Si les conditions de mise à la retraite ne sont pas remplies, la rupture du contrat de travail par l’employeur constitue un licenciement sans cause réelle et sérieuse, voire un licenciement nul si l’employeur a invoqué comme cause de rupture du contrat le seul âge du salarié (application du principe de non-discrimination).
Préavis
L'employeur qui procède à la mise à la retraite du salarié est tenu d'observer un préavis, dont la durée est égale :
- Soit au préavis légal de licenciement ;
- Soit au préavis de départ à la retraite prévu par la convention collective, un accord d’entreprise ou le contrat de travail s’il est plus favorable.
Indemnités
Tout salarié a droit à une indemnité de mise à la retraite au moins égale à l’indemnité légale de licenciement ou l’indemnité de mise à la retraite prévue par la loi, par la convention collective ou le contrat de travail si ces dernières sont plus favorables.
Quelle que soit l’ancienneté du salarié dans l’entreprise, il aura droit à l’indemnité de mise à la retraite, même s’il a moins d’un an d’ancienneté dans l’entreprise.
Le montant de l’indemnité légale de mise à la retraite ne peut pas être inférieur à :
- 1/4 de mois par année d’ancienneté jusqu’à 10 ans d’ancienneté ;
- 1/3 de mois par année pour les années au-delà de 10 ans d’ancienneté.
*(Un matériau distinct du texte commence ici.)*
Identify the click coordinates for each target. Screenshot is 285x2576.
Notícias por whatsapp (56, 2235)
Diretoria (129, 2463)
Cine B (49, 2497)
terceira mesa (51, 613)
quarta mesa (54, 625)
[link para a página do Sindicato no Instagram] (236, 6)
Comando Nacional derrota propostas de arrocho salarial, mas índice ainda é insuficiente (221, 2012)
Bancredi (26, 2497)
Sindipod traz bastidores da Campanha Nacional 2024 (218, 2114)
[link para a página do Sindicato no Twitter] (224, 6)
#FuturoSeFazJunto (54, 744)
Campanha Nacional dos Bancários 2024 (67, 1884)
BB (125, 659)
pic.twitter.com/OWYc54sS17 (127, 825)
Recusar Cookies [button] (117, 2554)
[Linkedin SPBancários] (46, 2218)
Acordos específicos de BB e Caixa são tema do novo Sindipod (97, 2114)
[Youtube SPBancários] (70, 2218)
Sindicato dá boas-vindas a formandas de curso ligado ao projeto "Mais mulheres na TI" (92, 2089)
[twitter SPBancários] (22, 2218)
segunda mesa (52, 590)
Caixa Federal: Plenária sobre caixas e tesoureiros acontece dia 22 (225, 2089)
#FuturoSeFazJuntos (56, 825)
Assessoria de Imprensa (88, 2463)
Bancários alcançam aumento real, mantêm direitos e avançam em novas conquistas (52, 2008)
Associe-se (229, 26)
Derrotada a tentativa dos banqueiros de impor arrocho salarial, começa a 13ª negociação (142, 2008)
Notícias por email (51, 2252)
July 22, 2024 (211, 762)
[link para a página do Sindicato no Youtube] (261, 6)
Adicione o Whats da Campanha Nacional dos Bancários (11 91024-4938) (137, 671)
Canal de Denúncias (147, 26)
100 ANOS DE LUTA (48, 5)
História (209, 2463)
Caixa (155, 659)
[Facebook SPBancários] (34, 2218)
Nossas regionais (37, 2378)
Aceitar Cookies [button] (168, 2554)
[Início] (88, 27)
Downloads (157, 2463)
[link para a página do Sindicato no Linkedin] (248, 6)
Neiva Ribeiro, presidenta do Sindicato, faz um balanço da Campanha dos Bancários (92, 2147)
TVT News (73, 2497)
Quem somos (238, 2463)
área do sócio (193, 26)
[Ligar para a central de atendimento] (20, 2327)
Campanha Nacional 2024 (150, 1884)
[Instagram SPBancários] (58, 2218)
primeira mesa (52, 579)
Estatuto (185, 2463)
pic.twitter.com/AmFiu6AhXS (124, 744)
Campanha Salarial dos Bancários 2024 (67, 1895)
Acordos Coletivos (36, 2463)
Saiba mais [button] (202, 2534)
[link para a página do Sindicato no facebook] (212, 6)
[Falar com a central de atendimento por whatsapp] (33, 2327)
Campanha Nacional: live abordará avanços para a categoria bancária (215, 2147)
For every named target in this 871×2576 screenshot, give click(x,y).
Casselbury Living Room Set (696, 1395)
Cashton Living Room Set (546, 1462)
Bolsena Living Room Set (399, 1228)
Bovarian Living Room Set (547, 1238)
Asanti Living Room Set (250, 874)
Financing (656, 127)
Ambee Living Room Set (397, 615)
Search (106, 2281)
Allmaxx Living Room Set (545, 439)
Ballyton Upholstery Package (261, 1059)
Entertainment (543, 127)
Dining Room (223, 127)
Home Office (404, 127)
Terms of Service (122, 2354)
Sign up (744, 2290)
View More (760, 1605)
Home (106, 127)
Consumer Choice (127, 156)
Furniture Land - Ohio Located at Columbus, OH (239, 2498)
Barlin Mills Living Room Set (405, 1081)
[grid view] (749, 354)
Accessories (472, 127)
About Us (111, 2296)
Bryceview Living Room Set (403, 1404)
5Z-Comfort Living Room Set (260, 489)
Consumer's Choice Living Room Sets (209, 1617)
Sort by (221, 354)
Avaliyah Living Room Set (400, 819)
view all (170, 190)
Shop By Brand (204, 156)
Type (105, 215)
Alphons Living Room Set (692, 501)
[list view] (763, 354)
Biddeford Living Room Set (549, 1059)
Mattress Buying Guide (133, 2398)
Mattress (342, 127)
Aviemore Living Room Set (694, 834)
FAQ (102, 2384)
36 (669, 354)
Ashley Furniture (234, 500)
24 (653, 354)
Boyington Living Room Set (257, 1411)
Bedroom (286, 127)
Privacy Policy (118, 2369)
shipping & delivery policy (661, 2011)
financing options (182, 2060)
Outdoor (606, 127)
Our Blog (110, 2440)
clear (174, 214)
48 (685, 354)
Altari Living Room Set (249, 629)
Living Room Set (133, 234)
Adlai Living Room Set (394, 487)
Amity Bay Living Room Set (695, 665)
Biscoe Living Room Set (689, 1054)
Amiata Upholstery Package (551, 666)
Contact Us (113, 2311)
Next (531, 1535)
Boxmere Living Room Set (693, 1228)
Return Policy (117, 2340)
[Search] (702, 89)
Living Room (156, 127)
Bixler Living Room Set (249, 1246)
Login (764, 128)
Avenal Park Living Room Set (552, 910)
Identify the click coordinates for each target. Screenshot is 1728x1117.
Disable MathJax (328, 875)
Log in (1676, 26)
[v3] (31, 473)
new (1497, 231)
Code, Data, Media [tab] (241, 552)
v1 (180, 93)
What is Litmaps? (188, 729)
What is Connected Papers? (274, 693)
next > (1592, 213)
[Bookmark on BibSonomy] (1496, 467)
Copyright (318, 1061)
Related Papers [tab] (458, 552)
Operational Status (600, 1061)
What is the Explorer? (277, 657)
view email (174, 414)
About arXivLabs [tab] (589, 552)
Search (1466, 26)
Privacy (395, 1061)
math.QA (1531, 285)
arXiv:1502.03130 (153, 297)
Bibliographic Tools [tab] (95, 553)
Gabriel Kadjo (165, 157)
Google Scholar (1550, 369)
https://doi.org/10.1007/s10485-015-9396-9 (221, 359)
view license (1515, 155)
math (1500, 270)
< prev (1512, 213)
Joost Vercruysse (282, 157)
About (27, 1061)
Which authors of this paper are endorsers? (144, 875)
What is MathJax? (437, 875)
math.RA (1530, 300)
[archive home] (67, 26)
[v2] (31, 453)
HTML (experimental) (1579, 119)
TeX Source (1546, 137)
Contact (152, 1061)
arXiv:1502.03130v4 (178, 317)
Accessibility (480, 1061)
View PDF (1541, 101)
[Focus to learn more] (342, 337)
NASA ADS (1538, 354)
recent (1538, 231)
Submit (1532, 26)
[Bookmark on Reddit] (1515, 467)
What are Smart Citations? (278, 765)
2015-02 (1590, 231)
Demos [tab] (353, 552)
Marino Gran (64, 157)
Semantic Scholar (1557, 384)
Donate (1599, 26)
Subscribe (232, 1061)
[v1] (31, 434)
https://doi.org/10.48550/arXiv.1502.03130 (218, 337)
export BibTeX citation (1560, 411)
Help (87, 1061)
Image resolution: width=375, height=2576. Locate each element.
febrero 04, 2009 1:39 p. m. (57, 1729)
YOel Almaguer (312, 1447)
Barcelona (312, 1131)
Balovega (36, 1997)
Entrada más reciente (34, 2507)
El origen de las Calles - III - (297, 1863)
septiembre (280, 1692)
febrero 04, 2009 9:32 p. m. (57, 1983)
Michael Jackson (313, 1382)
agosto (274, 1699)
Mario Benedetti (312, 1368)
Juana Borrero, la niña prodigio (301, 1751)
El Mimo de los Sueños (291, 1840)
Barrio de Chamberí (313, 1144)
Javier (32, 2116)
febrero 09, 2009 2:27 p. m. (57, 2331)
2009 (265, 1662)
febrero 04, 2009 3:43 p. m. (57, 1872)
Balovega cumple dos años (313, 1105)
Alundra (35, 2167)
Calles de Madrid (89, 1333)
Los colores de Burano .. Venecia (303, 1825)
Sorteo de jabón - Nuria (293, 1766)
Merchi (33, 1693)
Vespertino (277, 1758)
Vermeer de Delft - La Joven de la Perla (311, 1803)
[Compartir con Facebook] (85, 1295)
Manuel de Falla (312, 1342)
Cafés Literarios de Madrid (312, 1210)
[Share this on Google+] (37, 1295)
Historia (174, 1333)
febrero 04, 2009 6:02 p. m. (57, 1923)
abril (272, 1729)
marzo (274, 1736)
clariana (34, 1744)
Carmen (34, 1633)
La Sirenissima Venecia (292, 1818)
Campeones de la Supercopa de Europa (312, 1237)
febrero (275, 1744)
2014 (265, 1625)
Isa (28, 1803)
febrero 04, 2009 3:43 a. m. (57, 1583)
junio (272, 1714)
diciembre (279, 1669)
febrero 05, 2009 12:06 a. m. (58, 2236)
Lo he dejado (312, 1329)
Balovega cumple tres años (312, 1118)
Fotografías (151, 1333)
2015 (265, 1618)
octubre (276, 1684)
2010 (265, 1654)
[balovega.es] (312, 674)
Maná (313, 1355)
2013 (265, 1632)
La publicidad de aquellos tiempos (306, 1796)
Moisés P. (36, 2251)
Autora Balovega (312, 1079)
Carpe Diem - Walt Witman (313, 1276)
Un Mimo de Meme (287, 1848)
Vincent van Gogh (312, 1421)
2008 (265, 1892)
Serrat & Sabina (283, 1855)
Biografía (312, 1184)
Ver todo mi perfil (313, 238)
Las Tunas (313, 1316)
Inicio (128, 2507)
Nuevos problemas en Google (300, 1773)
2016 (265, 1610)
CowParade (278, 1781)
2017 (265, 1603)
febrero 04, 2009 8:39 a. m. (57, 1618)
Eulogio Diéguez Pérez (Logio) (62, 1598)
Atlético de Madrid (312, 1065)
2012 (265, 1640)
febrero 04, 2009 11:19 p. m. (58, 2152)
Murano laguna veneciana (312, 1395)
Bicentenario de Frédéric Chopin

Le salarié aura également droit, s’il remplit certaines conditions, à :
- Une indemnité compensatrice de congés payés pour les congés acquis et non pris ;
- Une indemnité compensatrice de préavis ;
- Une contrepartie pécuniaire en cas de clause de non-concurrence.
Pour aller plus loin :
- Art. L. 1237-9 du Code du travail : indemnité de départ à la retraite en cas de départ volontaire.
- Art. D. 1237-1 et suivants du Code du travail : montant de l’indemnité légale de départ volontaire à la retraite.
- Art. L. 1237-7 du Code du travail : indemnité de départ à la retraite en cas de mise à la retraite.
- Art. L. 1237-5 du du Code du travail : mise à la retraite.